From 8066fd72df83396d9301c2455575538ebd936ad2 Mon Sep 17 00:00:00 2001
From: Andy Chu <andy@lisa>
Date: Mon, 14 Aug 2017 01:46:29 -0700
Subject: [PATCH] Implement Patsub ${x/pat/replace} and strip ops ${x#prefix},
 etc.

There are two strategies, depending on the pattern.

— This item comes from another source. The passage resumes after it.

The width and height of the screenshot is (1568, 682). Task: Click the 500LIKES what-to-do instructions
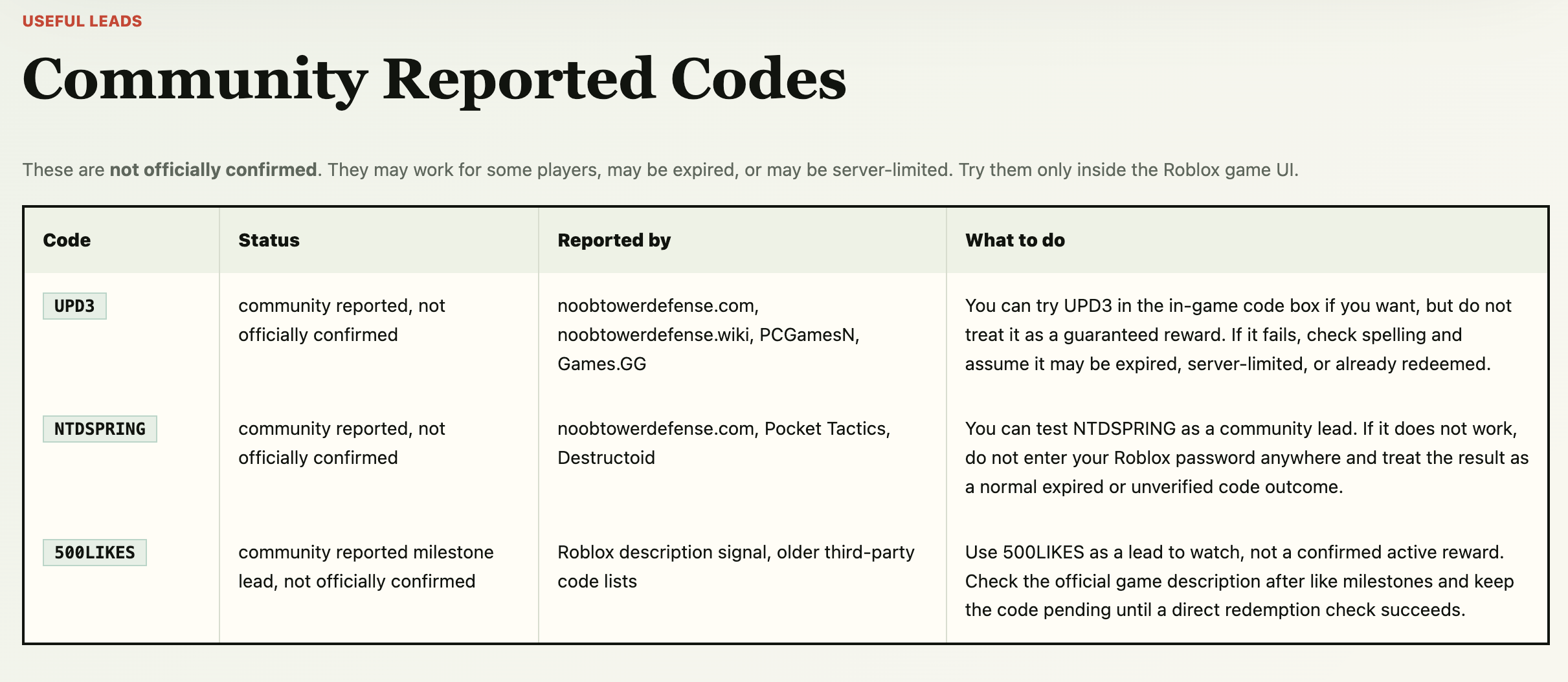tap(1239, 581)
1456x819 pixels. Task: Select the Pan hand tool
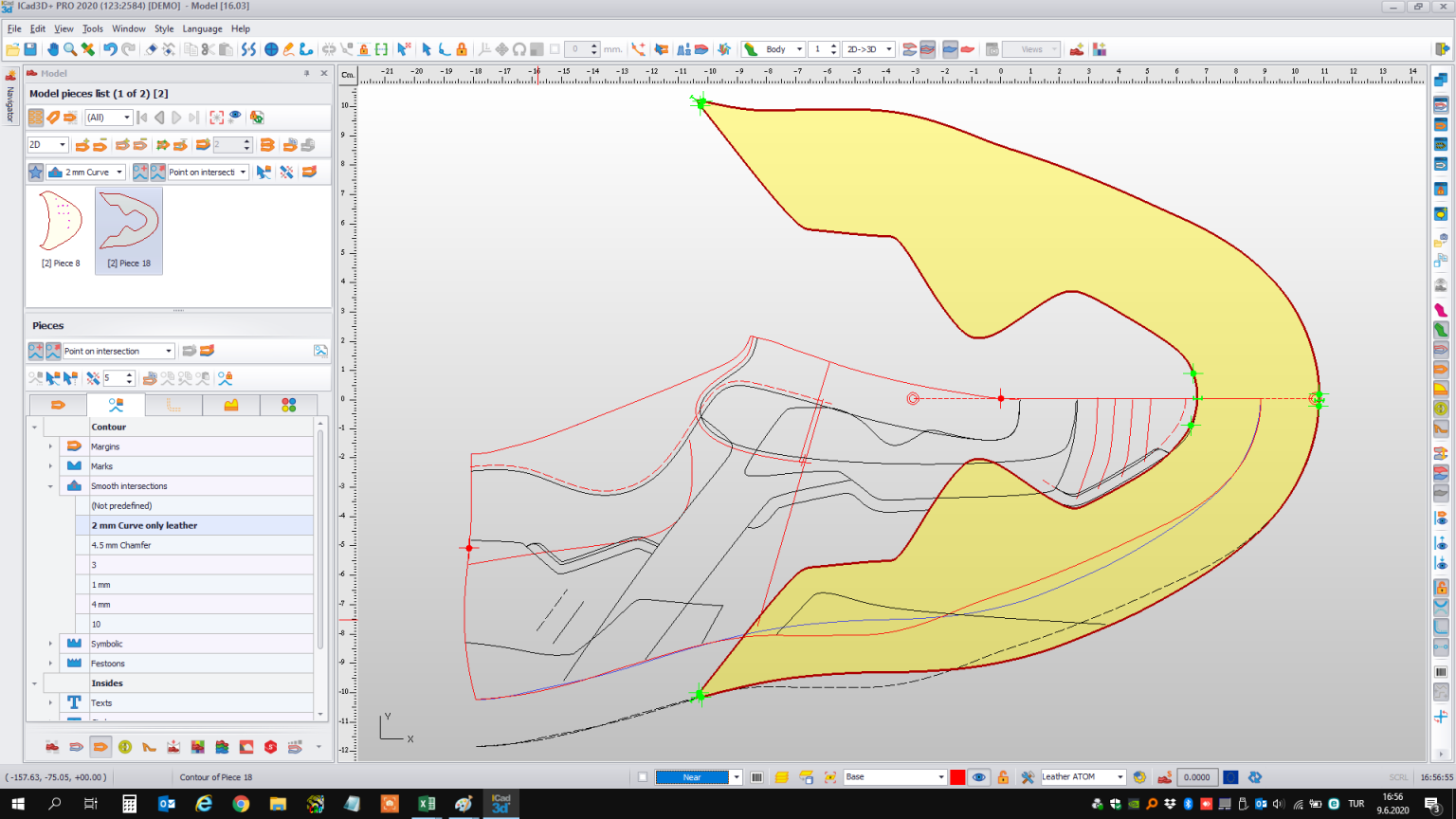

1) Fixed strings use Python's string methods, e.g.
startswith/endswith/replace/slice.

2) Glob patterns are converted to Python regexes.  (Character classes
aren't currently supported.)

Then we use the regex engine for position information and
greedy/non-greedy matches.

Also:

- Added tests.
- Fix parsing.
- TODO: Unicode

Addresses issue #26.
---
 core/glob_.py             |  90 +++++++++++------
 core/glob_test.py         |  34 +++++--
 core/word_eval.py         | 197 ++++++++++++++++++++++----------------
 osh/word_parse.py         |  30 +++---
 osh/word_parse_test.py    |   4 +-
 spec/var-op-other.test.sh |  15 +++
 test/spec.sh              |   4 +-
 7 files changed, 241 insertions(+), 133 deletions(-)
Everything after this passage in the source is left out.